With
[tex]y=\displaystyle\sum_{n\ge0}a_nx^{n+r}[/tex]
[tex]y'=\displaystyle\sum_{n\ge0}(n+r)a_nx^{n+r-1}[/tex]
[tex]y''=\displaystyle\sum_{n\ge0}(n+r)(n+r-1)a_nx^{n+r-2}[/tex]
the singular ODE can be written as
[tex]\displaystyle\sum_{n\ge0}\bigg[2(n+r)(n+r-1)+3(n+r)-1\bigg]a_nx^{n+r}+\sum_{n\ge0}\bigg[-2(n+r)(n+r-1)-3(n+r)\bigg]a_nx^{n+r-1}=0[/tex]
The first term of the second series admits the indicial equation. When [tex]n=0[/tex], we have
[tex](-2r(r-1)-3r)a_0x^{r-1}=0\iff-2r^2-r=0\iffr^2+\dfrac12r=0[/tex]
Factoring reveals two distinct roots at [tex]-r(2r+1)=0\implies r_1=0,r_2=-\dfrac12[/tex] (in your case, swap [tex]r_1[/tex] and [tex]r_2[/tex] before submitting).
Next, shift the index of the first sum so that it starts at [tex]n=1[/tex] by replacing [tex]n\mapsto n-1[/tex], then consolidate the sums to get
[tex]\displaystyle\sum_{n\ge1}\bigg[2(n+r-1)(n+r-2)+3(n+r-1)-1-2(n+r)(n+r-1)-3(n+r)\bigg]a_nx^{n+r-1}[/tex]
[tex]=\displaystyle x^r\sum_{n\ge1}\bigg[-4n-4r\bigg]a_nx^{n-1}[/tex]
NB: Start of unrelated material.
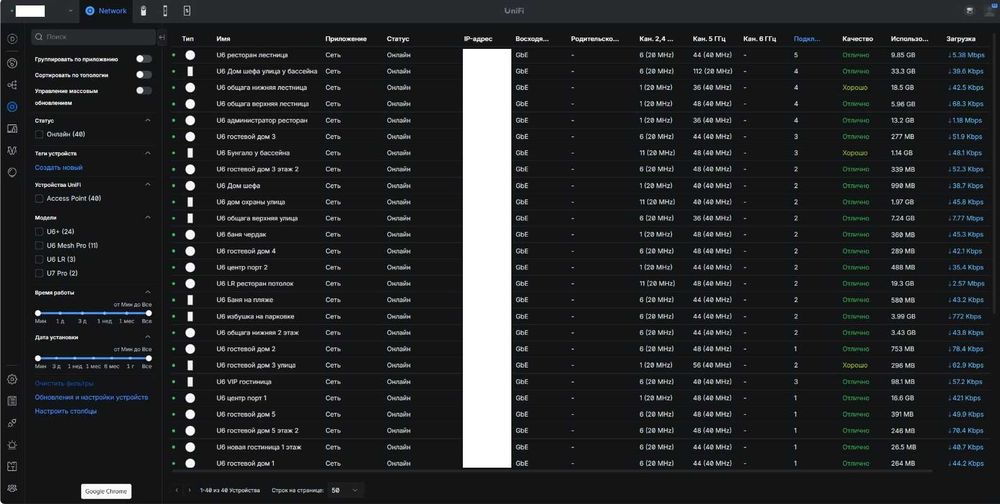Open the rows per page dropdown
Setting [tex]r=-\dfrac12[/tex], we then have this as
[tex]=x^{-1/2}\left(-2a_1-6a_2x-10a_3x^2-14a_4x^3-18a_5x^4+\cdots\right)[/tex]
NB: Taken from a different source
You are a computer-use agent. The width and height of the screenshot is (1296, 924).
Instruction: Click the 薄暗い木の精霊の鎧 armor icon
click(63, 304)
[tex]=x^{-1/2}\displaystyle\sum_{n\ge1}(2-4n)a_nx^{n-1}[/tex]
However I don't see the connection to the given answer... It seems some information is missing, specifically about how the coefficients [tex]a_n[/tex] are related.